In the listing below, find the line with "Click Install to" and copy every line from there up to and including the line with "Where should I", exactly and without pictures.

** DATA SECTION **
◇ ◇ ◇ ◇ ◇
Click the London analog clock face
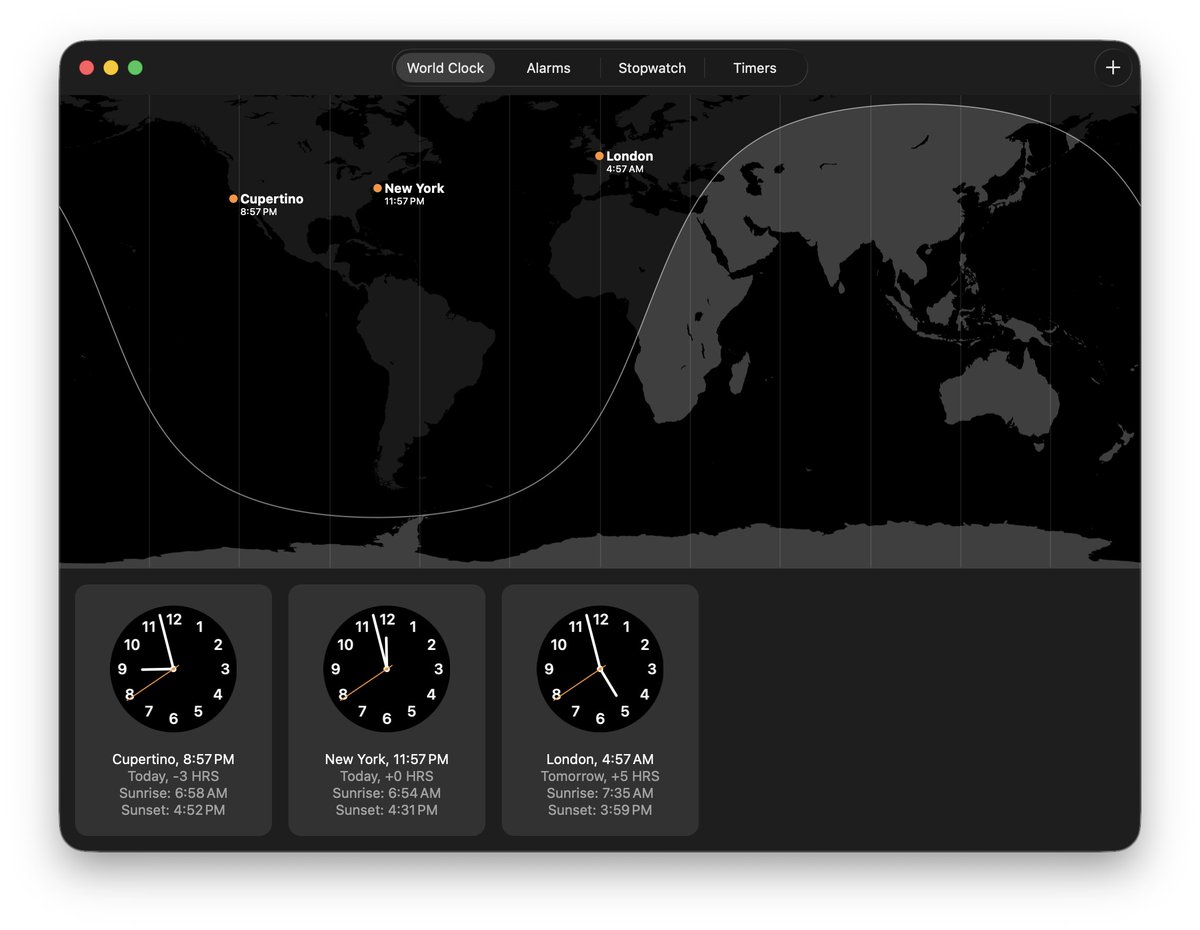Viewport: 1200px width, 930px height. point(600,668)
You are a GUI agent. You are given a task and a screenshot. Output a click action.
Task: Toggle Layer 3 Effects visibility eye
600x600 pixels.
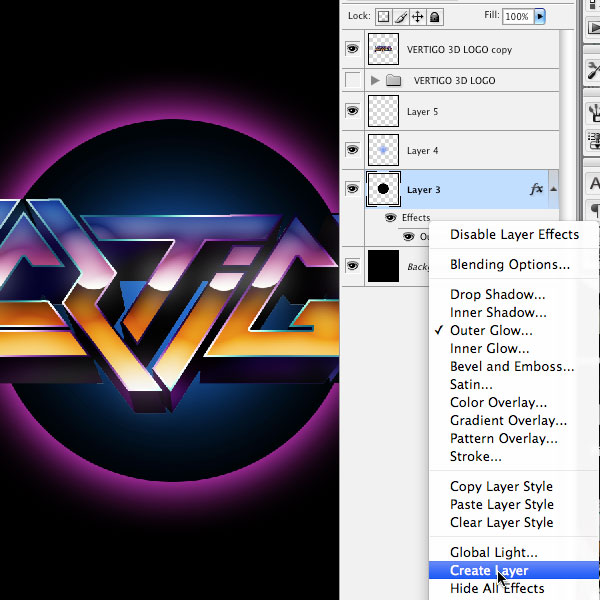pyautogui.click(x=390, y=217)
◇ ◇ ◇ ◇ ◇
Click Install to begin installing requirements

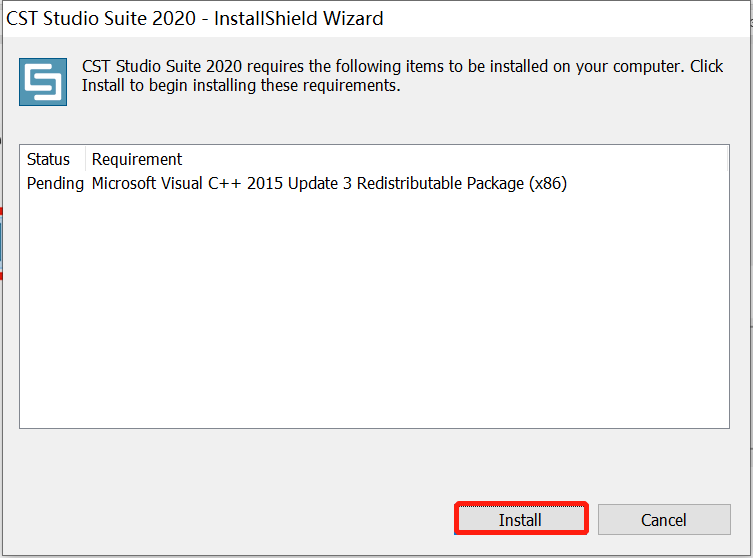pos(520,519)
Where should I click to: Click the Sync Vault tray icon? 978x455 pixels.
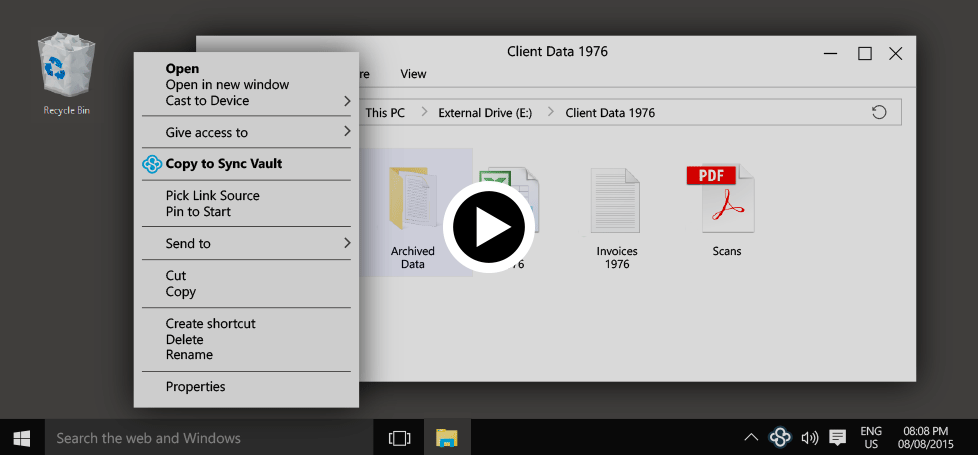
◇ ◇ ◇ ◇ ◇
** WRITTEN RESPONSE **
Click Install to begin installing requirements

pos(520,519)
Where should I click to: Click the Sync Vault tray icon? 978x455 pixels.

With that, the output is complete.